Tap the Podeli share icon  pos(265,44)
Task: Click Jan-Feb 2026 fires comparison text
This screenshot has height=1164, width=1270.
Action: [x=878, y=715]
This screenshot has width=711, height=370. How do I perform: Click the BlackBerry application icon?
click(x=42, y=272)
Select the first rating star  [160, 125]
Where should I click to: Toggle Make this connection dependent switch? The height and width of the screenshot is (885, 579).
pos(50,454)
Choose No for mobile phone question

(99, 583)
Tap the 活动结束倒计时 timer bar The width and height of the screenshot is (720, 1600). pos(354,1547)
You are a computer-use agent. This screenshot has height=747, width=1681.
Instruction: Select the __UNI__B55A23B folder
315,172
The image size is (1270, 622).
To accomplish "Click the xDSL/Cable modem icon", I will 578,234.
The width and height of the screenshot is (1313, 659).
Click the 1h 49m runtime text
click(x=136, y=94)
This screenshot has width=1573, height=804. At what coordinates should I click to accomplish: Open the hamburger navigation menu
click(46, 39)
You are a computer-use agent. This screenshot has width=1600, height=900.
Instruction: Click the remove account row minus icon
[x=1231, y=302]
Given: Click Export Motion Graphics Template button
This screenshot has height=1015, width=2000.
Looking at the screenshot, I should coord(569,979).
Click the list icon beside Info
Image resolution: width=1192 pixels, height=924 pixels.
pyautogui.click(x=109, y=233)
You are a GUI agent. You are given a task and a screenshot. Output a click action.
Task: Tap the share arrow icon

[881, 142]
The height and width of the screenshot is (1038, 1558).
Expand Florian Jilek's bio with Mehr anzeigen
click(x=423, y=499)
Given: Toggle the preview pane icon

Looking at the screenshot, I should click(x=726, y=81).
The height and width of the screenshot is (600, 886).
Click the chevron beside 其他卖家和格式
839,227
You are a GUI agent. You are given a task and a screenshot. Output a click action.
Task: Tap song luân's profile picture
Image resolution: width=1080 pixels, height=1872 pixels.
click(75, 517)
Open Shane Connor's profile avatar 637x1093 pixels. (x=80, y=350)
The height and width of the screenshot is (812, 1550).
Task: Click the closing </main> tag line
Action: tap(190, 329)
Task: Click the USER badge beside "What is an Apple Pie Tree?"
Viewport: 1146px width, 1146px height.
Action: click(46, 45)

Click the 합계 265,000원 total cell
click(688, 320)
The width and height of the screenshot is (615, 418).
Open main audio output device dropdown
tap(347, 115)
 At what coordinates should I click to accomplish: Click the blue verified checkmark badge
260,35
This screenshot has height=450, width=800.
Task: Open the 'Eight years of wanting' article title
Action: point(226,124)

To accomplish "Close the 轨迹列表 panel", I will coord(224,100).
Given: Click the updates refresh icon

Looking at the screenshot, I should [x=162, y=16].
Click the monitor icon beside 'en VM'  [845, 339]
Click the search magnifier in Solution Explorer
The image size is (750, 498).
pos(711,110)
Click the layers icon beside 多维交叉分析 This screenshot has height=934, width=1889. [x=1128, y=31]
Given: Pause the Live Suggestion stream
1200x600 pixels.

▶ **THE PROBLEM**
Every entry above needs to be quoted exactly.

▶ **SOLUTION TO THE EXERCISE**
Tap the Podeli share icon  pos(265,44)
Task: Click Jan-Feb 2026 fires comparison text
This screenshot has height=1164, width=1270.
Action: [x=878, y=715]
This screenshot has width=711, height=370. How do I perform: Click the BlackBerry application icon?
click(x=42, y=272)
Select the first rating star  [160, 125]
Where should I click to: Toggle Make this connection dependent switch? The height and width of the screenshot is (885, 579).
pos(50,454)
Choose No for mobile phone question

(99, 583)
Tap the 活动结束倒计时 timer bar The width and height of the screenshot is (720, 1600). pos(354,1547)
You are a computer-use agent. This screenshot has height=747, width=1681.
Instruction: Select the __UNI__B55A23B folder
315,172
The image size is (1270, 622).
To accomplish "Click the xDSL/Cable modem icon", I will 578,234.
The width and height of the screenshot is (1313, 659).
Click the 1h 49m runtime text
click(x=136, y=94)
This screenshot has width=1573, height=804. At what coordinates should I click to accomplish: Open the hamburger navigation menu
click(46, 39)
You are a computer-use agent. This screenshot has width=1600, height=900.
Instruction: Click the remove account row minus icon
[x=1231, y=302]
Given: Click Export Motion Graphics Template button
This screenshot has height=1015, width=2000.
Looking at the screenshot, I should coord(569,979).
Click the list icon beside Info
Image resolution: width=1192 pixels, height=924 pixels.
pyautogui.click(x=109, y=233)
You are a GUI agent. You are given a task and a screenshot. Output a click action.
Task: Tap the share arrow icon

[881, 142]
The height and width of the screenshot is (1038, 1558).
Expand Florian Jilek's bio with Mehr anzeigen
click(x=423, y=499)
Given: Toggle the preview pane icon

Looking at the screenshot, I should click(x=726, y=81).
The height and width of the screenshot is (600, 886).
Click the chevron beside 其他卖家和格式
839,227
You are a GUI agent. You are given a task and a screenshot. Output a click action.
Task: Tap song luân's profile picture
Image resolution: width=1080 pixels, height=1872 pixels.
click(75, 517)
Open Shane Connor's profile avatar 637x1093 pixels. (x=80, y=350)
The height and width of the screenshot is (812, 1550).
Task: Click the closing </main> tag line
Action: tap(190, 329)
Task: Click the USER badge beside "What is an Apple Pie Tree?"
Viewport: 1146px width, 1146px height.
Action: click(46, 45)

Click the 합계 265,000원 total cell
click(688, 320)
The width and height of the screenshot is (615, 418).
Open main audio output device dropdown
tap(347, 115)
 At what coordinates should I click to accomplish: Click the blue verified checkmark badge
260,35
This screenshot has height=450, width=800.
Task: Open the 'Eight years of wanting' article title
Action: point(226,124)

To accomplish "Close the 轨迹列表 panel", I will coord(224,100).
Given: Click the updates refresh icon

Looking at the screenshot, I should [x=162, y=16].
Click the monitor icon beside 'en VM'  [845, 339]
Click the search magnifier in Solution Explorer
The image size is (750, 498).
pos(711,110)
Click the layers icon beside 多维交叉分析 This screenshot has height=934, width=1889. [x=1128, y=31]
Given: Pause the Live Suggestion stream
1200x600 pixels.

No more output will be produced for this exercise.